Overview of the Swap Arrangement
The United States today completed a $20 billion currency swap agreement with Argentina, involving direct purchases of Argentine pesos by the U.S. Treasury. The swap is structured as a reciprocal exchange: the U.S. delivers dollars in return for pesos, with an obligation to reverse the transaction at a later date under agreed terms. U.S. Treasury Secretary Scott Bessent said the swap is intended to stabilize Argentina’s financial system amid acute liquidity stress.
In public statements, Bessent emphasized that the U.S. is poised to enact “exceptional measures” if necessary to support market stability. The agreement follows four days of intensive meetings in Washington between Bessent, Economy Minister Luis Caputo, and other officials, including involvement from the International Monetary Fund (IMF).
Political and Strategic Context
The swap comes at a politically volatile moment for Argentina, as President Javier Milei, a strong ideological ally of former U.S. President Donald Trump, prepares for pivotal midterm legislative elections scheduled for October 26. The financial lifeline is widely viewed as an implicit show of support for Milei’s government and its aggressive reform agenda, which includes steep spending cuts, deregulation, and reduced public employment.
Republican and Democratic critics in the U.S. have questioned the swap’s alignment with the “America First” doctrine. Some lawmakers introduced the “No Argentina Bailout Act”, aiming to block use of the Exchange Stabilization Fund in foreign interventions. U.S. farmers also expressed concerns, arguing that Argentina’s recent export policies, especially the suspension of soya export taxes, have undercut American agricultural interests.
Meanwhile, in Argentina, opposition leaders and some economists warn that such reliance on foreign financing could erode economic sovereignty or pave the way for U.S. influence over domestic policy. Several observers noted the absence of disclosed conditions in the swap agreement, fueling speculation that it may be more political than structural.
Market Response and Risks
The financial markets reacted swiftly. Argentine bond prices rallied, with the 2035 dollar bond rising by approximately 4.5 cents. Local equity indices appreciated by over 5 percent, and the peso strengthened modestly to around 1,418 per U.S. dollar by market close. Analysts view the swap as a temporary backstop that may calm markets ahead of the election, but they caution that the structure does not insulate Argentina from future currency pressure.
Risk factors include the possibility that Argentina may delay or default on its obligation to reverse the swap, exposing the U.S. to exchange losses. Some market participants argue that the structure allows Argentina to support an overvalued peso, which could worsen inflation and deplete real reserves. Other observers suggest the intervention could alter investor sentiment, enabling capital inflows and reducing demand for more intrusive measures like capital controls.

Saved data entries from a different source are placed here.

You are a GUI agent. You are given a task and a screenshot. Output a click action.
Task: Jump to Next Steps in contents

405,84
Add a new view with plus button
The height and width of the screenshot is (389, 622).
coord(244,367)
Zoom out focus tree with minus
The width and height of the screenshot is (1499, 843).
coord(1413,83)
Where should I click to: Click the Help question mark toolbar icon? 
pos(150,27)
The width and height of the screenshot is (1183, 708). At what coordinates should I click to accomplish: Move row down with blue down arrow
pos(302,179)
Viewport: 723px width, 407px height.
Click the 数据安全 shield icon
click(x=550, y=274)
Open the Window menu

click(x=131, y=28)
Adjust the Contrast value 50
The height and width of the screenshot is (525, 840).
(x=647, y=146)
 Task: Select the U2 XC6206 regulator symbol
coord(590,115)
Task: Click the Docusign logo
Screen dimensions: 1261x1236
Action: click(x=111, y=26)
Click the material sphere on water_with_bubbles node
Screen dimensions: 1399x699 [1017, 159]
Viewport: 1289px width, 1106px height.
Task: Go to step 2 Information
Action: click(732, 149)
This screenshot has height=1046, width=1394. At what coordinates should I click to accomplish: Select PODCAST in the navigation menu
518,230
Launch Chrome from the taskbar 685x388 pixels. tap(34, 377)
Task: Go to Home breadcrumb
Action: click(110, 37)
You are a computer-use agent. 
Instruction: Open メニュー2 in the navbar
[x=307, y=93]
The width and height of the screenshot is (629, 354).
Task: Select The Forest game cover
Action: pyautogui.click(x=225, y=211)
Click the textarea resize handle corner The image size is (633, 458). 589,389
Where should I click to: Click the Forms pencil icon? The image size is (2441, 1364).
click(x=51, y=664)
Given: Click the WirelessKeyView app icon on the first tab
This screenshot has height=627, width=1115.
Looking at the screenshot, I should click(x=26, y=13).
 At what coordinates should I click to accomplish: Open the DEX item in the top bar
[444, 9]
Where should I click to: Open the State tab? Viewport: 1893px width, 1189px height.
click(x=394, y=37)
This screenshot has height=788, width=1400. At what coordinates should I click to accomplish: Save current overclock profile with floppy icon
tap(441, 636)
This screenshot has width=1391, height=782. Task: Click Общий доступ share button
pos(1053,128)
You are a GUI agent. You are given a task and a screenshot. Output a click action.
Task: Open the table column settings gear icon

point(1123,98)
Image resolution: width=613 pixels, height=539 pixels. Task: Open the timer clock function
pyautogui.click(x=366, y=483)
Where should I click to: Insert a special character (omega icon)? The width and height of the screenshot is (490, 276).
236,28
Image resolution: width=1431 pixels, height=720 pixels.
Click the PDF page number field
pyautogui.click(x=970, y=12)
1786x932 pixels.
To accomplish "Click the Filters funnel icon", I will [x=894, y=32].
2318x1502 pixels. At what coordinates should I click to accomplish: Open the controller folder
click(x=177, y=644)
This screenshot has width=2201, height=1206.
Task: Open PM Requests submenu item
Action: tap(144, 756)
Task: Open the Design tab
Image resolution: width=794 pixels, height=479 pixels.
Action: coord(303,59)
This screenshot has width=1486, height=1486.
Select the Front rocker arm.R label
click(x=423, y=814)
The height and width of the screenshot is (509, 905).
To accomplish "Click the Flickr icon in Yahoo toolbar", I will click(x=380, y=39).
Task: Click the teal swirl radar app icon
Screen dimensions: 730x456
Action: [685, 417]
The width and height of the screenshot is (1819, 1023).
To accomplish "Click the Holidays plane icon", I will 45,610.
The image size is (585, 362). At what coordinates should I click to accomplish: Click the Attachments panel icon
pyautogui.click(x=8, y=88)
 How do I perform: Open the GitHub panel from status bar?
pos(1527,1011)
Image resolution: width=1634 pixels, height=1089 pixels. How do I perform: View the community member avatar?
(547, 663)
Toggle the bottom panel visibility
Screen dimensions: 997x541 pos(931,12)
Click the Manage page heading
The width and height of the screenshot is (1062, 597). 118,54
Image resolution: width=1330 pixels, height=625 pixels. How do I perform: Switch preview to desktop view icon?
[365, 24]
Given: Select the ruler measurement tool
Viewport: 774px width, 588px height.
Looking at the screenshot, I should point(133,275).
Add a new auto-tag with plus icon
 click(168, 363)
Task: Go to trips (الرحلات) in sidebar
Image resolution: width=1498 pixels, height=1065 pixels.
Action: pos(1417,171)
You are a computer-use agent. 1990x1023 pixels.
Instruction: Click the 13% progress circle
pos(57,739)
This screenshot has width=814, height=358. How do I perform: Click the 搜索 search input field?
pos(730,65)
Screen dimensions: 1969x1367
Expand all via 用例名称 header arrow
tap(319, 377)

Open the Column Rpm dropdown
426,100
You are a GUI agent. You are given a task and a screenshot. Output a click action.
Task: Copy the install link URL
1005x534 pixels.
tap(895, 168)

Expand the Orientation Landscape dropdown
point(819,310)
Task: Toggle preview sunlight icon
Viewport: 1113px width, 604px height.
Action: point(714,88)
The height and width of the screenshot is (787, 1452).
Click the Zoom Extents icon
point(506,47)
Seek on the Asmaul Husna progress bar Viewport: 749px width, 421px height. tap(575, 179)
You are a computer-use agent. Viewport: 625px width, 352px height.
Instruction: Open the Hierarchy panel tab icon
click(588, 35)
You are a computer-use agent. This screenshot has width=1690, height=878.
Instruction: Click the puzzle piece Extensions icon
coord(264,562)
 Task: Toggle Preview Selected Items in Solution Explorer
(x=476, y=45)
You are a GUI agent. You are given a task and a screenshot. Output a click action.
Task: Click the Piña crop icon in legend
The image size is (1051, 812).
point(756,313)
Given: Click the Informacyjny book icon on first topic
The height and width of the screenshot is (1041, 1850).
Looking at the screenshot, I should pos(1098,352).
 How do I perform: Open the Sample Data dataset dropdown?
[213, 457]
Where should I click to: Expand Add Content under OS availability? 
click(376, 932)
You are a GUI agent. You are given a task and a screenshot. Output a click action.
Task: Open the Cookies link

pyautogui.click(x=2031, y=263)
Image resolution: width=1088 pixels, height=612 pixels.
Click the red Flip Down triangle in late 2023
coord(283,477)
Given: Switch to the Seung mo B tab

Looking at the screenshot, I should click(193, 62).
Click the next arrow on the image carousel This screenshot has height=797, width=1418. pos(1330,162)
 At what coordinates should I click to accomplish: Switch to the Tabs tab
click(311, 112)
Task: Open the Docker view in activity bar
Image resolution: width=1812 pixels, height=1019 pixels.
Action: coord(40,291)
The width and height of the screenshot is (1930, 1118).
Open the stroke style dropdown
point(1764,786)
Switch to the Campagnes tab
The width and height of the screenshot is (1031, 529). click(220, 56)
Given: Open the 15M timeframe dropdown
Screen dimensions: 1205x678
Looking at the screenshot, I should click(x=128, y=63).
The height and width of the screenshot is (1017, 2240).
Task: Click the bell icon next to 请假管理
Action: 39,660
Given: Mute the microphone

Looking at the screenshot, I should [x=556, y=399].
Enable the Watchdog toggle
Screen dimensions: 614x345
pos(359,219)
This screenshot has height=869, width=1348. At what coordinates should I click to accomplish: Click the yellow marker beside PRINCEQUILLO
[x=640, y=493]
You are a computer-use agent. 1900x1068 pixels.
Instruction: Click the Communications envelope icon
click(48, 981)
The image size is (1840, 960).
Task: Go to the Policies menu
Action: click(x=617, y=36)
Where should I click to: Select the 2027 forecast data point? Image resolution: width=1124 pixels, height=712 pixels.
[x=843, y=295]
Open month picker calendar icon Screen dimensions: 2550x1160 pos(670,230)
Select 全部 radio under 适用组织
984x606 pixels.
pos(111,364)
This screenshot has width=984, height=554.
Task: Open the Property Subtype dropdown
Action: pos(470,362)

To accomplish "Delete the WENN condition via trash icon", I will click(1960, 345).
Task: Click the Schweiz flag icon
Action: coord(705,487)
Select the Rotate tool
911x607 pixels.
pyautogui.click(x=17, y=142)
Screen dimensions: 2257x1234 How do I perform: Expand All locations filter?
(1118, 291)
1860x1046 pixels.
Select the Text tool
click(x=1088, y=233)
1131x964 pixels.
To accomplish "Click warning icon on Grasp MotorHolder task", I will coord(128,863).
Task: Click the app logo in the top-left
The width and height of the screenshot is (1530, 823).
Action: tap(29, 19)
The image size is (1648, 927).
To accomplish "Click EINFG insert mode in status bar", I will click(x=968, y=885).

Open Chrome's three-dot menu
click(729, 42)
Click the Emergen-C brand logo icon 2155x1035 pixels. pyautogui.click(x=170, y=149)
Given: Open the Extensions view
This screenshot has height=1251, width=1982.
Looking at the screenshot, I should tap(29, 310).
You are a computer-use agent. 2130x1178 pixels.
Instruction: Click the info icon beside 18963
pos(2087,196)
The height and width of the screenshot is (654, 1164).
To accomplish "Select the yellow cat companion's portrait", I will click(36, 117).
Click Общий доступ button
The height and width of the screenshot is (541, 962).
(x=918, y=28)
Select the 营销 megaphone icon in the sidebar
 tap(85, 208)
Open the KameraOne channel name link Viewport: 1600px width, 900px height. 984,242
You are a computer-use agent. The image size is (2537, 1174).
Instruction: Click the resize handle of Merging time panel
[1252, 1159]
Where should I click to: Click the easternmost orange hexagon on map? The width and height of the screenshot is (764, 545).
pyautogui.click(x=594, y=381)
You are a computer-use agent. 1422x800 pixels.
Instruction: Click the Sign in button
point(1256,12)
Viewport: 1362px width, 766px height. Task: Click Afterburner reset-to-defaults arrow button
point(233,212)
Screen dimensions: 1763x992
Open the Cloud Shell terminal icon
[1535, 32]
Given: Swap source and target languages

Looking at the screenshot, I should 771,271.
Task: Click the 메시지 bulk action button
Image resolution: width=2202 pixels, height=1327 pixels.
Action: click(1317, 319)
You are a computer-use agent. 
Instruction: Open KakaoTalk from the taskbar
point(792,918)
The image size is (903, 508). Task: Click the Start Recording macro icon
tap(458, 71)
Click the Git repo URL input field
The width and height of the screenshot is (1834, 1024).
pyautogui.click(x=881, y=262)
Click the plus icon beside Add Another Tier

In addition to the U.S. swap, Argentina has other external support mechanisms. Earlier this year, Argentina and China renewed a $5 billion currency swap line, extending the active portion through mid-2026. That agreement is intended to help Argentina sustain international payments amid tight reserves.
Economic Pressures and Policy Challenges
Argentina enters this intervention under severe economic strain. It is the largest debtor to the IMF, owing approximately $41.8 billion under a stand-by arrangement. Inflation remains acute: the peso has depreciated sharply in 2025, complicating efforts to stabilize prices. The Argentine central bank is operating under negative net reserves in many reports, reflecting the pressure on external buffers.
Upon entering office in late 2023, Milei launched dramatic reforms, cutting government staffing, slashing subsidies, and revamping tax structures—all aimed at resetting Argentina’s economic trajectory. While some inflation rates have fallen from triple digits to monthly levels in the range of 2 percent, critics argue that the social cost has been steep and the recovery uncertain.
The U.S. swap injects much-needed foreign currency and breathing room, but Argentina must still contend with structural imbalances and political volatility. Whether the intervention can support sustainable recovery, or merely delay the next crisis, remains to be seen.